La presidenta encargada de Venezuela, Delcy Rodríguez, decretó el estado de emergencia luego de los dos fuertes terremotos de magnitud 7,5 y 7,2 que sacudieron el centro del país, provocando importantes daños materiales cuya magnitud aún está siendo evaluada. Hasta el momento de la declaración, las autoridades no habían confirmado cifras oficiales de fallecidos o heridos.
Entre las afectaciones más significativas se encuentra el cierre del Aeropuerto Internacional de Maiquetía, principal terminal aérea del país, debido a los graves daños sufridos en su infraestructura tras los movimientos telúricos.

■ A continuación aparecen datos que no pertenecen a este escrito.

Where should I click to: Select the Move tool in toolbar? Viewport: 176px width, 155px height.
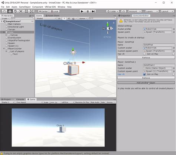click(10, 12)
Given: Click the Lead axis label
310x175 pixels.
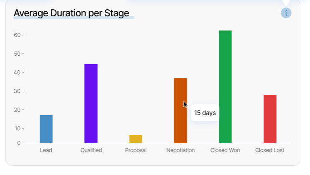Looking at the screenshot, I should click(46, 150).
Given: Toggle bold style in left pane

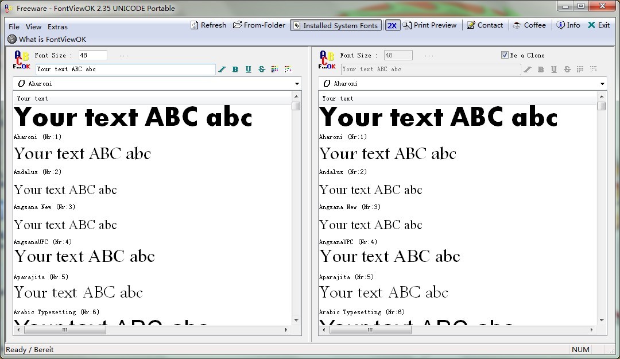Looking at the screenshot, I should pyautogui.click(x=235, y=70).
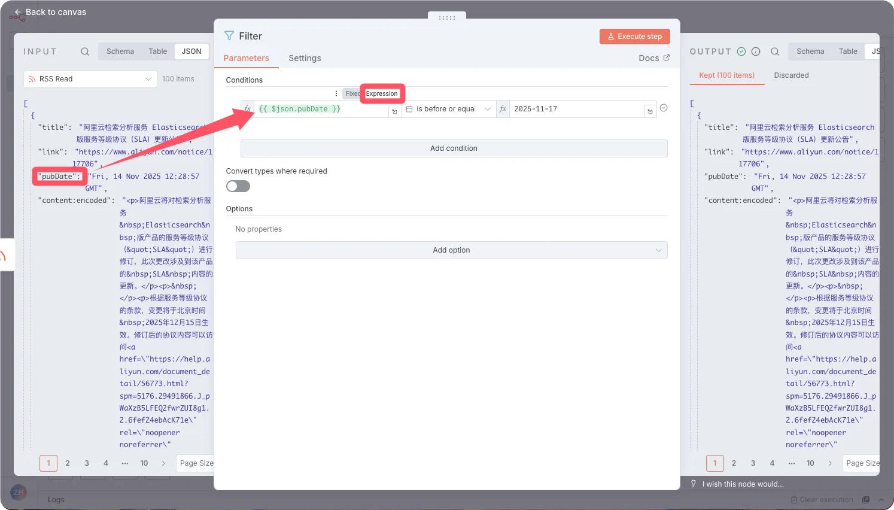This screenshot has height=510, width=894.
Task: Toggle Convert types where required switch
Action: coord(238,186)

Mientras continúan las labores de evaluación y respuesta, varios países han expresado su solidaridad con Venezuela y han ofrecido apoyo humanitario. El presidente de El Salvador, Nayib Bukele, informó que su Gobierno puso a disposición de las autoridades venezolanas un contingente de 300 rescatistas y paramédicos, además de 50 toneladas de equipos, medicamentos y suministros de emergencia listos para ser enviados a Caracas.
Por su parte, el Gobierno de Perú manifestó su respaldo al pueblo venezolano y señaló que, hasta el momento, no se reportan ciudadanos peruanos afectados por el desastre. La Cancillería peruana indicó que mantiene vigilancia permanente de la situación y asistencia disponible para sus connacionales en territorio venezolano.

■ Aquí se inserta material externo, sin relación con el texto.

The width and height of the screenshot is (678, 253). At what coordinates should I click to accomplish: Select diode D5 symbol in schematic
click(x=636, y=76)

México también expresó su solidaridad ante la emergencia. La Secretaría de Relaciones Exteriores informó que no tiene reportes de ciudadanos mexicanos afectados y aseguró que su embajada en Caracas permanece atenta al desarrollo de los acontecimientos para brindar apoyo en caso de ser necesario.
La tragedia ha generado una rápida reacción de la comunidad internacional, que sigue de cerca la evolución de la emergencia mientras Venezuela enfrenta las consecuencias de uno de los eventos sísmicos más fuertes registrados en los últimos años.